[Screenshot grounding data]
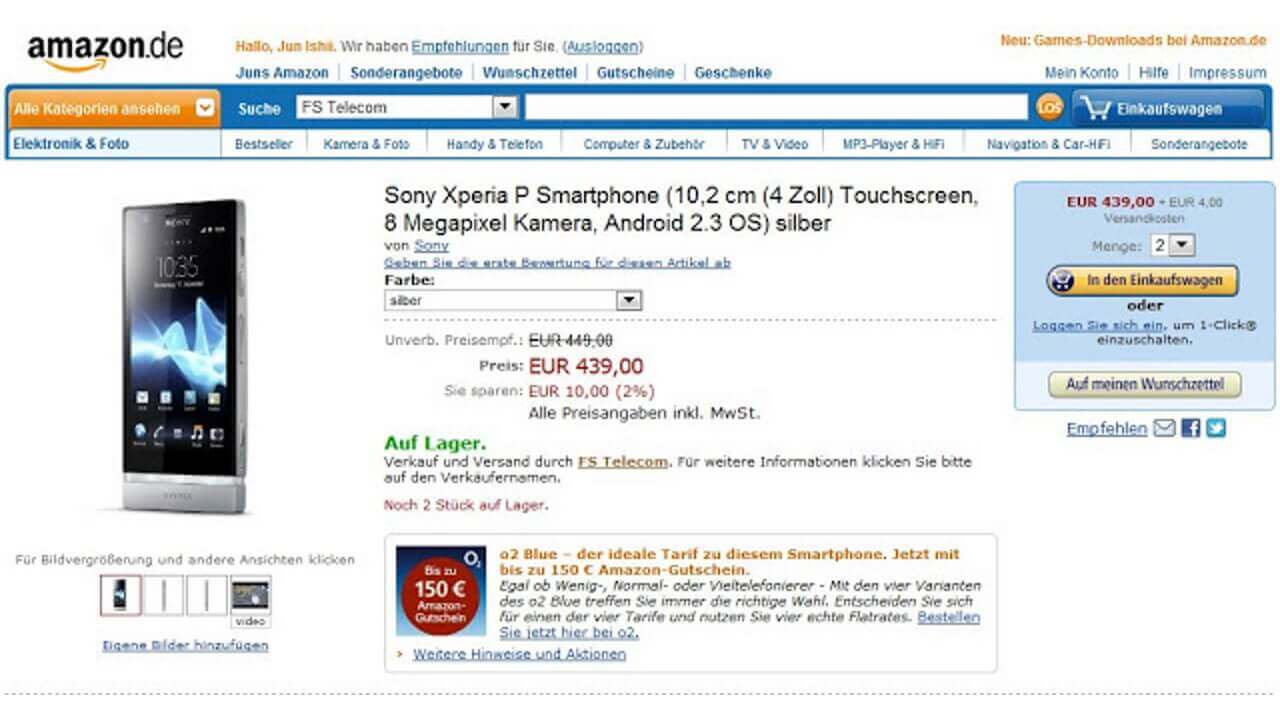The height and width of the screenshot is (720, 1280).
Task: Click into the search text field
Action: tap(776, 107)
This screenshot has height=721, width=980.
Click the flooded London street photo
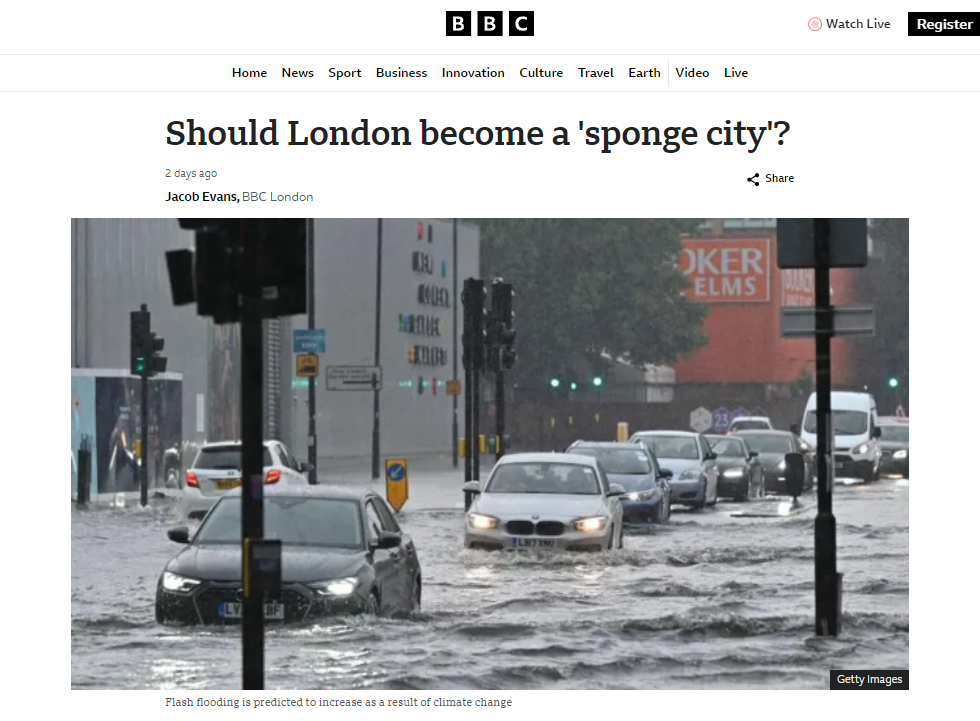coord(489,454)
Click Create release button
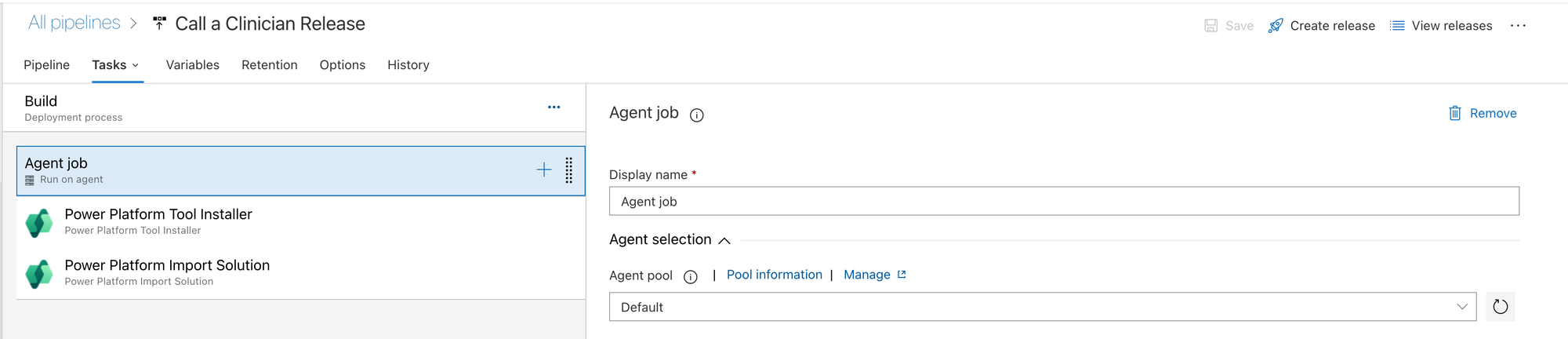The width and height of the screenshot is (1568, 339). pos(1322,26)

**What needs to be done**
Above are the records. Copy exactly, and only, the lines from the line containing "This screenshot has height=721, width=980." through the last one, omitting any pictures.

**Answer to this task**
This screenshot has height=721, width=980.
Click the flooded London street photo
coord(489,454)
Click Create release button
The width and height of the screenshot is (1568, 339). pos(1322,26)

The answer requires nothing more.